Over the years, there have been developed a wide variety of different couplings for conduits, pipes and the like. These have typically taken the form of a mechanical coupling that is either rigid or semi-rigid in form, especially where there is a requirement that the coupling be leak-proof in applications where the conduit or pipe carry a liquid or gas. With such mechanical couplings, it has been commonplace to utilize a seal that is in contact with each of the adjoining ends of the conduit or pipe.
While the design of such couplings and seals has evolved to a significant extent, there exists certain applications where rigid or semi-rigid mechanical couplings are not suitable. This is the case, for instance, whenever two conduit or pipe sections must be joined in a leak-proof manner while at the same time permitting some degree of relative movement therebetween. For this purpose, a flexible coupling may be required to provide a leak-proof connection since a rigid or semi-rigid mechanical coupling would not be suitable in all likelihood.
Unfortunately, a flexible coupling also may not be suitable for every application where a leak-proof connection is necessary between two relatively movable conduit or pipe sections. Most typical flexible couplings have taken the form of a sleeve of a flexible material such as rubber or the like, and there are many applications in which the conduit or pipe sections must carry a high temperature fluid or a fluid having corrosive or other deleterious characteristics. In these cases, it is difficult, if not impossible, to select a material for the flexible coupling that is capable of withstanding the extreme environmental characteristics of the fluid.

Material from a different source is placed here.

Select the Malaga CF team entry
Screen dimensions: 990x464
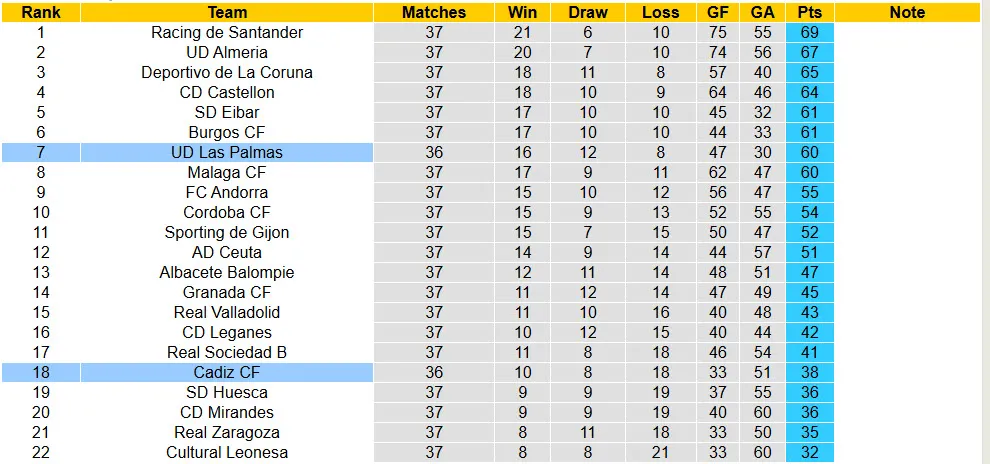tap(227, 172)
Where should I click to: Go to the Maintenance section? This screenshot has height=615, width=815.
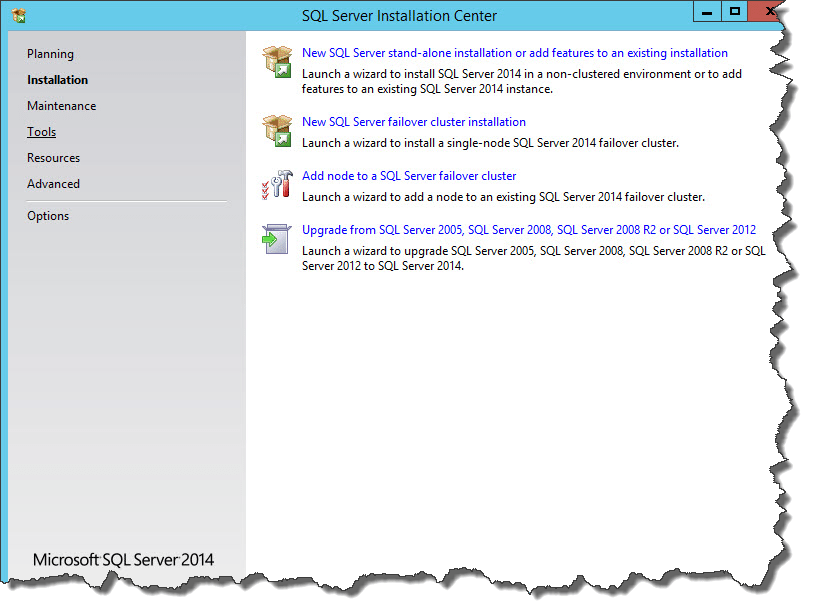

Since the fluid would necessarily be in contact with the flexible coupling through a gap between the ends of the two conduit or pipe sections, this problem is critical for those applications in which the ends of the conduit or pipe sections must accommodate some degree of relative movement.
In one particular application, a pressurized gas is transferred from a stationary source to a vibrating chamber through a gas-carrying conduit. This application is one in which the vibrating chamber may comprises an integral portion of a vibratory fluidized bed that is utilized to reclaim foundry sand by burning off the binder. The gas-carrying conduit typically will include a first conduit section having both an upstream end connected to the stationary source for the pressurized gas and a spaced coupling end. The gas-carrying conduit will also include a second conduit section having both a second coupling end near the first coupling end of the first conduit section and a spaced downstream end connected to the vibrating chamber. This application typically utilizes pressurized air that is heated to a temperature of at least 600.degree. F. and delivered to the vibrating chamber for fluidizing sand in the vibratory fluidized bed. Due to the relative movement of the conduit sections caused by the vibrating motion, there must exist a gap between the first and second coupling ends thereof.
For this application, a flexible mechanical coupling will be understood to present a problem in view of the high temperature of the pressurized air. There must necessarily be way to accommodate the relative movement between the first and second coupling ends of the conduit sections, thereby requiring the gap therebetween, but this means that either the material of the flexible mechanical coupling must be such as to withstand the high temperature of the pressurized air, or the flexible mechanical coupling must be isolated from exposure to the hot pressurized air. In either case, any solution in the form of a flexible mechanical coupling is quite necessarily understood to be complex and expensive.
The present invention is directed to overcoming one or more of the foregoing problems while achieving one or more of the resulting objects by providing a unique non-mechanical leak-proof coupling.